Problem to solve: Please retype only the lines below that run from the one containing "Contact (239, 2364)" through the last line, both included, without altering a word.

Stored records
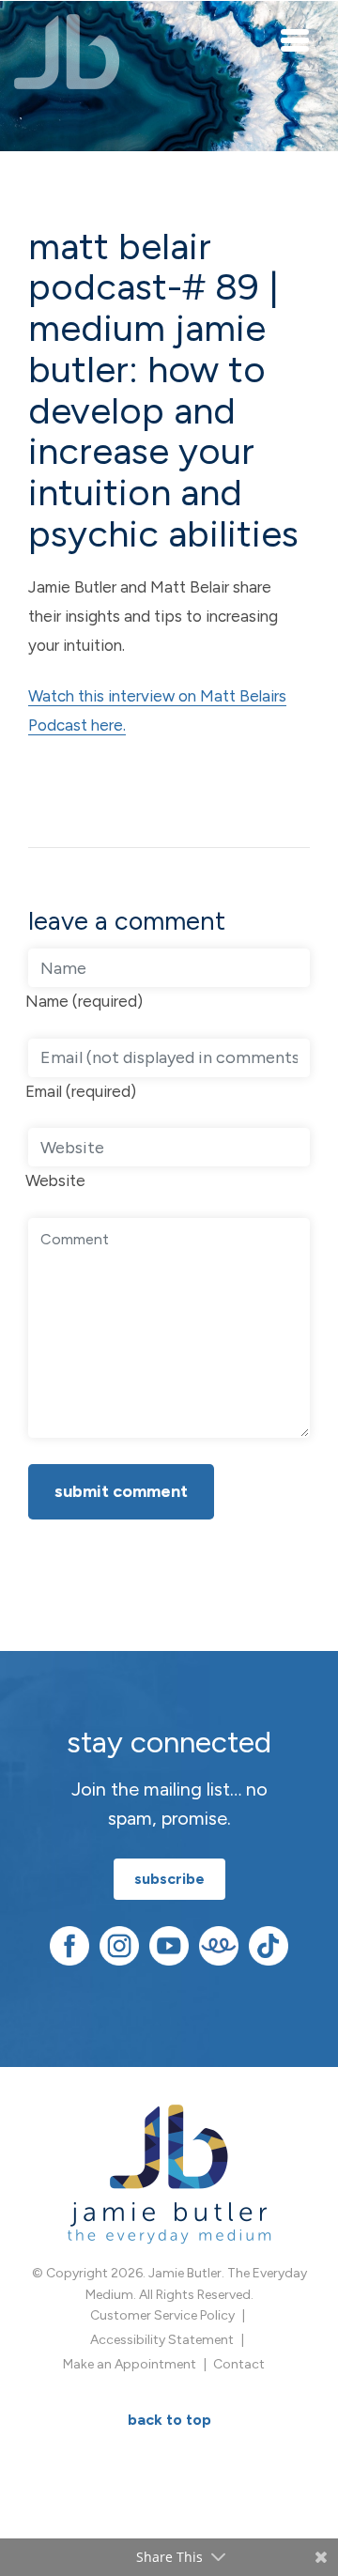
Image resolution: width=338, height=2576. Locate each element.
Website (55, 1180)
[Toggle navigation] (296, 39)
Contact (239, 2364)
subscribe (169, 1879)
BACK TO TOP (169, 2420)
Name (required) (84, 1001)
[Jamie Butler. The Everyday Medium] (67, 51)
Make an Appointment (129, 2364)
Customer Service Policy (162, 2315)
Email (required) (80, 1091)
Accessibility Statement (162, 2340)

Solved problem:
Contact (239, 2364)
subscribe (169, 1879)
BACK TO TOP (169, 2420)
Name (required) (84, 1001)
[Jamie Butler. The Everyday Medium] (67, 51)
Make an Appointment (129, 2364)
Customer Service Policy (162, 2315)
Email (required) (80, 1091)
Accessibility Statement (162, 2340)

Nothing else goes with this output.